What you will do: Under this line are the records; write out word for word the part that begins at the line containing "Gemeinden (902, 783)" and ends at the line containing "You are a GUI agent. The screenshot is 1193×2576.", and no more.

Stored data
========
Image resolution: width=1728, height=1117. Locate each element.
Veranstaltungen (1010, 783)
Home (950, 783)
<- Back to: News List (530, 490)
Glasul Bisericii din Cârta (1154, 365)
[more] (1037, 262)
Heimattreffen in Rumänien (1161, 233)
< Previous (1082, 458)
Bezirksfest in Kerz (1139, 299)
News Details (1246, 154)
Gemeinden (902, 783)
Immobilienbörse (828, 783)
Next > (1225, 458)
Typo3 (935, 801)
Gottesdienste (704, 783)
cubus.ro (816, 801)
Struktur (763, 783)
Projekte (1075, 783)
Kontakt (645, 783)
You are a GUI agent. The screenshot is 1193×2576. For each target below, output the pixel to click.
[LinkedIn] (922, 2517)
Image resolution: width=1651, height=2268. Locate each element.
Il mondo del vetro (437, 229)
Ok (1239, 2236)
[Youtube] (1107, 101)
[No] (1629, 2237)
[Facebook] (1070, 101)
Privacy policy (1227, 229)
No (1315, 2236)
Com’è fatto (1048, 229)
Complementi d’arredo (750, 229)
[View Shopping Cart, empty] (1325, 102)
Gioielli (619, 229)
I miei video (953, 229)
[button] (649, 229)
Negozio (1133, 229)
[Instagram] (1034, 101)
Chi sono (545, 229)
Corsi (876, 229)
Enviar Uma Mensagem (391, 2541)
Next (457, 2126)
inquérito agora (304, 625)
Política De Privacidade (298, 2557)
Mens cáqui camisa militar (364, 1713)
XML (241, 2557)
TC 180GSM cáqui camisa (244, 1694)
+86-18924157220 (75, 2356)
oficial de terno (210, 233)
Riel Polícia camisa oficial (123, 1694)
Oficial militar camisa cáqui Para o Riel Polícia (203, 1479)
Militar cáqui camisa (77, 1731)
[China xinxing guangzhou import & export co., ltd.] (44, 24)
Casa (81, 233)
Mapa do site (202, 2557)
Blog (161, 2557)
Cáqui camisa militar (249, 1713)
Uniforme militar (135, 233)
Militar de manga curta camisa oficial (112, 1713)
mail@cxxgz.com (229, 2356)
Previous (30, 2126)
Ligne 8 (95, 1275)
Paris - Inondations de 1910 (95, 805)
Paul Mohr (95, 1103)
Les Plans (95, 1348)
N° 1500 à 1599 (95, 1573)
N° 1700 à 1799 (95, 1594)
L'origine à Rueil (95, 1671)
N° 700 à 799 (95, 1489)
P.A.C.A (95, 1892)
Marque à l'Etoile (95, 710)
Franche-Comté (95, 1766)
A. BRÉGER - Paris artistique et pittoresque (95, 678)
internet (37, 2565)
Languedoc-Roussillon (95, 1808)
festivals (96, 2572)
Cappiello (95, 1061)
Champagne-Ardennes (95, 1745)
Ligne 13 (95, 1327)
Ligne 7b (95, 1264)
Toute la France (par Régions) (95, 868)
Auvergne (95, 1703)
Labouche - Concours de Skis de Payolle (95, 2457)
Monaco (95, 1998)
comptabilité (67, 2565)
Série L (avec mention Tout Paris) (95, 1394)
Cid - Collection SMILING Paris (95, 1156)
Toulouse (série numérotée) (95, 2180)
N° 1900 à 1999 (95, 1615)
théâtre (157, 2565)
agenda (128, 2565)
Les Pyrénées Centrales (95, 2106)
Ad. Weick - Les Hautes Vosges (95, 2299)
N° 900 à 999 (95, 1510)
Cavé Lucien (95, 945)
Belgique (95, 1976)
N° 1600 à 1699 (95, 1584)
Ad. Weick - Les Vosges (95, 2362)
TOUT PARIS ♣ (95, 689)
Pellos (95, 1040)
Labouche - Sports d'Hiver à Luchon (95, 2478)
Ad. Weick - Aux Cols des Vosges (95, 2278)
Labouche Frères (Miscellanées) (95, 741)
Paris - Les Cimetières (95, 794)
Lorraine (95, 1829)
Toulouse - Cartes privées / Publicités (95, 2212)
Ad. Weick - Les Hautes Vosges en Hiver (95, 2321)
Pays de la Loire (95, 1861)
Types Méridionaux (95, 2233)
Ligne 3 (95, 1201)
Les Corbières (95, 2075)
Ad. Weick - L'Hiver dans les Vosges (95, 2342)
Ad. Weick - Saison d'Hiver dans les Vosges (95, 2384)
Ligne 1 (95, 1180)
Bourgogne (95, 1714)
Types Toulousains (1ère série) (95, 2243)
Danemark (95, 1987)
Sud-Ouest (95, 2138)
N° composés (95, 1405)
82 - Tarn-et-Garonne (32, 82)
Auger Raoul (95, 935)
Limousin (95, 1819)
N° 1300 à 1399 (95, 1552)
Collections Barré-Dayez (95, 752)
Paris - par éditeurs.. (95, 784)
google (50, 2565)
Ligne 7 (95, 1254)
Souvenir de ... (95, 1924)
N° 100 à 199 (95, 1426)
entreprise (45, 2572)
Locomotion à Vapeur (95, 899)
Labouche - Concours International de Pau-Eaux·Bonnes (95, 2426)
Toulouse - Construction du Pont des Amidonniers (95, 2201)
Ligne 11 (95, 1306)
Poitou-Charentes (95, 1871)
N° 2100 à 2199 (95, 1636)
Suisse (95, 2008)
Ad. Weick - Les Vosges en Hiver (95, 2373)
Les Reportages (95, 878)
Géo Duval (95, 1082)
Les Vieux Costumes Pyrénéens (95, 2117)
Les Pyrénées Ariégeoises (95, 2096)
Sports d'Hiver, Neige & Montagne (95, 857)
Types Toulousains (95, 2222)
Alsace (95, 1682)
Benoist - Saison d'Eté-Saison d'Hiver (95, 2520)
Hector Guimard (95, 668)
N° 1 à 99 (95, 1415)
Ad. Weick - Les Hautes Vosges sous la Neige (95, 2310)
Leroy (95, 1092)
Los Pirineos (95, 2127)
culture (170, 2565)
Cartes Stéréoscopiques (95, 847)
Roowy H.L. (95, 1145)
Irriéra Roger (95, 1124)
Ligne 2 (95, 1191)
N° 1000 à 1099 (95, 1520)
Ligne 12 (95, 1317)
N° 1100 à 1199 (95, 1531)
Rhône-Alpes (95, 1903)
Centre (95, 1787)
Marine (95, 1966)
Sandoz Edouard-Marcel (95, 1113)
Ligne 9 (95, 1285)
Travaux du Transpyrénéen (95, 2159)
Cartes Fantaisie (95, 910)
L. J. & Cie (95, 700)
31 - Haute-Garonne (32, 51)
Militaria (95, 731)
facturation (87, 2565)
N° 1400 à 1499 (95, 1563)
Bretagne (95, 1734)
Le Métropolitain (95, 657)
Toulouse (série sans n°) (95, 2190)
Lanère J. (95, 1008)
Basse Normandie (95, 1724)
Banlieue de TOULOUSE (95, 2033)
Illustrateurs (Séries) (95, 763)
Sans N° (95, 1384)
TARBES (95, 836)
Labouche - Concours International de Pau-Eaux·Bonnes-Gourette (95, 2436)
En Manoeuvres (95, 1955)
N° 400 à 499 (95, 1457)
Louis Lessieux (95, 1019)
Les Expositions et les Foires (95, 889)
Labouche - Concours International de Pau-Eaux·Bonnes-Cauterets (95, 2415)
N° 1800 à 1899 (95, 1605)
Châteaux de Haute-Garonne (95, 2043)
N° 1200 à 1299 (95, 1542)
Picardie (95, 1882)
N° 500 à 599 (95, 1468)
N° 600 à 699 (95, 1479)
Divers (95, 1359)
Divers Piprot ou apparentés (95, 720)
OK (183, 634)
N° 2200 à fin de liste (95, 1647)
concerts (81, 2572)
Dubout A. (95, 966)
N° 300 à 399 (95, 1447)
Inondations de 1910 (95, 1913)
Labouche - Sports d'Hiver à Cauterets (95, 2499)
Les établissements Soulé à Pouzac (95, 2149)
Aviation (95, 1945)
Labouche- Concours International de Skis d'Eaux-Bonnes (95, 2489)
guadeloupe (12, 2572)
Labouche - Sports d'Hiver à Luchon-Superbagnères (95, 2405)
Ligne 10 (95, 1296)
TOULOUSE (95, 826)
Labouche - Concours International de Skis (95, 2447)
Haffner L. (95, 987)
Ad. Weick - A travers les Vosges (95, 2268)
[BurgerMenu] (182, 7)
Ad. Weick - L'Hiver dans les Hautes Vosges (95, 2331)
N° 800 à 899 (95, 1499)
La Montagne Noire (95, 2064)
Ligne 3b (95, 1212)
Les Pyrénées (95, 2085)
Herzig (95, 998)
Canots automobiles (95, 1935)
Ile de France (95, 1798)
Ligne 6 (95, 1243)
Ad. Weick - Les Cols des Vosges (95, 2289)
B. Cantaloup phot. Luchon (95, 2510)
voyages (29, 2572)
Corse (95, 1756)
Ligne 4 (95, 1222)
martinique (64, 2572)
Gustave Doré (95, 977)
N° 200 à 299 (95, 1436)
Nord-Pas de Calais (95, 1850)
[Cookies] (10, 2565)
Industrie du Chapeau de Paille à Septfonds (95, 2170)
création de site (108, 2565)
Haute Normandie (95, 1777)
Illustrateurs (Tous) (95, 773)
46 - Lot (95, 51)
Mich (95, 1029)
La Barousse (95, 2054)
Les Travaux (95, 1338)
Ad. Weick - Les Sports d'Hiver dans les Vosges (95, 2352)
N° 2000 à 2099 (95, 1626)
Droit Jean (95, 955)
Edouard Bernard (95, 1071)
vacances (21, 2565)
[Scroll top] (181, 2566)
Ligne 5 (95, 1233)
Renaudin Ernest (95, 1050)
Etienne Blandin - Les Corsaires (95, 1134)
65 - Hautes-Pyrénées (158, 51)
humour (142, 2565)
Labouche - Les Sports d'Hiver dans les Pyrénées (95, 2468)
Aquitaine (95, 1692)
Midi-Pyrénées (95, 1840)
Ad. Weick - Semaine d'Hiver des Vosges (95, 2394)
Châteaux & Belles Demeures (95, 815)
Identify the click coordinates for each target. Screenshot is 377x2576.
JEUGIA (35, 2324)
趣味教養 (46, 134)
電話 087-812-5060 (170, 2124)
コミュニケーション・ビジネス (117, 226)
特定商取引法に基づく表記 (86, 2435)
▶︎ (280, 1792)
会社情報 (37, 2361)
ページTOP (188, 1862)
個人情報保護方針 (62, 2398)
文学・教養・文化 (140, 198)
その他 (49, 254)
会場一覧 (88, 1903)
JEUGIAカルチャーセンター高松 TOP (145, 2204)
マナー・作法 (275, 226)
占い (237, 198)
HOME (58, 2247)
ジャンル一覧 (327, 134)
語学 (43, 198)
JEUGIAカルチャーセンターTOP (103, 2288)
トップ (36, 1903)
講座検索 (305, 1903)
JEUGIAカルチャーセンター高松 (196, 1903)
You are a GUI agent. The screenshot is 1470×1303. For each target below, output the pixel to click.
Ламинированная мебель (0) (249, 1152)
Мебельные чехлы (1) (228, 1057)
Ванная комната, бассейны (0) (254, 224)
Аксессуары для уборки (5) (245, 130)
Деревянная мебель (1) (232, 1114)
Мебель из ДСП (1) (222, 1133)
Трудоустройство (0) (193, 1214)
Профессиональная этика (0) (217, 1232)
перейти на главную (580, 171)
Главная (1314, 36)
========
Response area:
Gemeinden (902, 783)
Immobilienbörse (828, 783)
Next > (1225, 458)
Typo3 (935, 801)
Gottesdienste (704, 783)
cubus.ro (816, 801)
Struktur (763, 783)
Projekte (1075, 783)
Kontakt (645, 783)
You are a GUI agent. The screenshot is 1193×2576. For each target below, output the pixel to click.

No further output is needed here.